WERWOLF

Matula

Mitglied
Immer öfter geschah es, dass sich Helga S. nach dem Aufwachen in einen Werwolf verwandelte. Des Nachts schlief sie friedlich in ihrem himmelblauen Bettzeug, manchmal ohne auch nur die Seite zu wechseln oder das Kissen zu zerknüllen. Wenn aber der Morgen graute, wenn die Sonne ihre ersten Strahlen über den milchigen Horizont kriechen ließ, schlug die die Augen auf, blickte zur Decke und spürte Es kommen.

Ein untrügliches Zeichen war der ziehende Schmerz, der sich über Ober- und Unterkiefer zu den Wangen ausbreitete und von da aus in die Schläfen stieg. Gleichzeitig wölbte sich die obere Zahnreihe nach außen, wichen die Lippen zurück, spitzen sich die dentes canini, wuchsen die dentes molares. In den Ohren war ein Kribbeln, als ob Insekten dort Wohnung genommen hätten, und tausende glühende Nadelstiche in Armen und Beinen kündigten die schmerzhafte Krümmung der Finger und Zehen an, aus denen schwarze Krallen hervorbrachen. Das alles war von einem heftigen Schluckauf begleitet.

Da es in der Literatur keine Werwölfinnen gibt, wechselte Helga S. an den gewissen Tagen aus ihr Geschlecht. Eine Begleiterscheinung, die ihr nicht ganz unwillkommen, ja womöglich der eigentliche Grund ihrer Metamorphose war. Obwohl niemand ihre körperlichen Veränderungen wahrzunehmen schien, geschahen merkwürdige Dinge an Orten, an denen sie auftauchte. Radfahrer kamen zu Sturz, wenn sie die Straße überquerte, Passanten ließen Gegenstände wie Einkaufstaschen oder Schirme fallen, wenn sie vorüberging. An der Kassa im Supermarkt versagte mit schöner Regelmäßigkeit das Lesegerät, und im Bus genügte ein Blick und Jugendliche standen auf, um ihr ihren Platz anzubieten.
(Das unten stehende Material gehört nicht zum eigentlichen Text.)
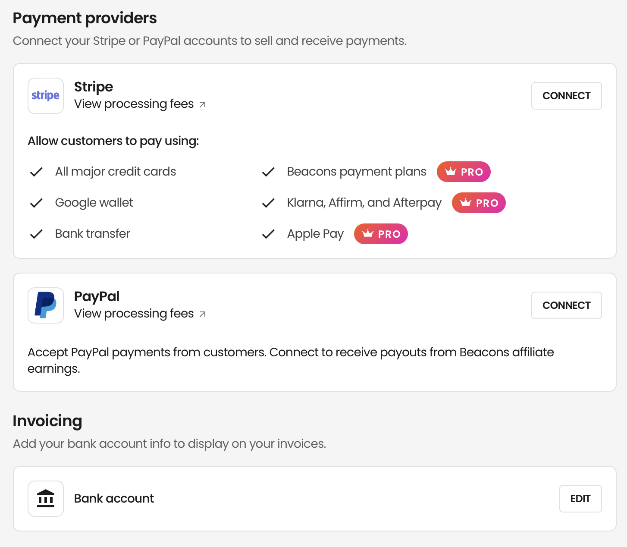Click the PRO badge beside Beacons payment plans
The width and height of the screenshot is (627, 547).
(x=464, y=172)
Die Vorzüge der Verwandlung zeigten sich aber so recht erst an ihrer Arbeitsstelle. Wer Helga S. an solchen Tagen belehren, übergehen oder mit Aufgaben belasten wollte, hatte schlechte Karten. Sie sprang ihm oder ihr sofort an die Gurgel und verbiss sich dort, um bis zu Dienstschluss nicht locker zu lassen. Die Macht des Wolfsgliedes verschaffte ihr ungeahnte Höhepunkte der Genugtuung. Als wäre sie immer mit Füßen getreten worden, fletschte sie die Zähne gegen jeden, der sich näherte und nicht rechtzeitig ihr bedrohliches Knurren hörte.
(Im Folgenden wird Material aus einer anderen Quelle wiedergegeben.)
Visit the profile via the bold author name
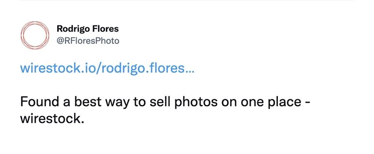This screenshot has height=154, width=374. point(88,29)
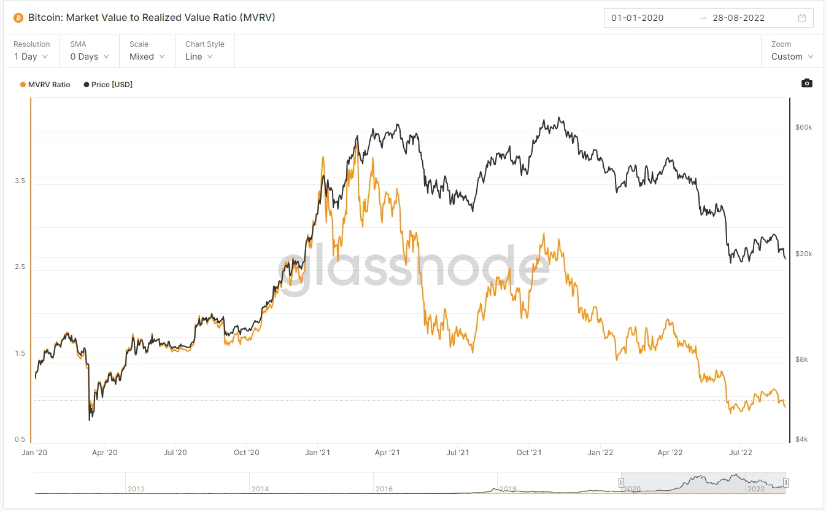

Herr Roßkopf, der Abteilungsleiter, konnte von Glück reden, wenn Helga S nicht das Kommando in der wöchentlichen Abteilungssitzung übernahm und nach Gutdünken Aufgaben verteilte. Da er von ihren wiederkehrenden Verwandlungen nichts ahnte, meinte er, dass ihre Stärke seine Schwäche sei und stellte sie zur Rede. Die Aussprache kam zu keinem Ergebnis, weil Helga S., an diesem Tag ohne Wolfsglied, nur eine gewisse Zerknirschung an den Tag legte und behauptete, sie könne ihre vielen kreativen Ideen manchmal einfach nicht für sich behalten. Als Herr Roßkopf um Beispiele bat, zog sie sich zurück und war beleidigt.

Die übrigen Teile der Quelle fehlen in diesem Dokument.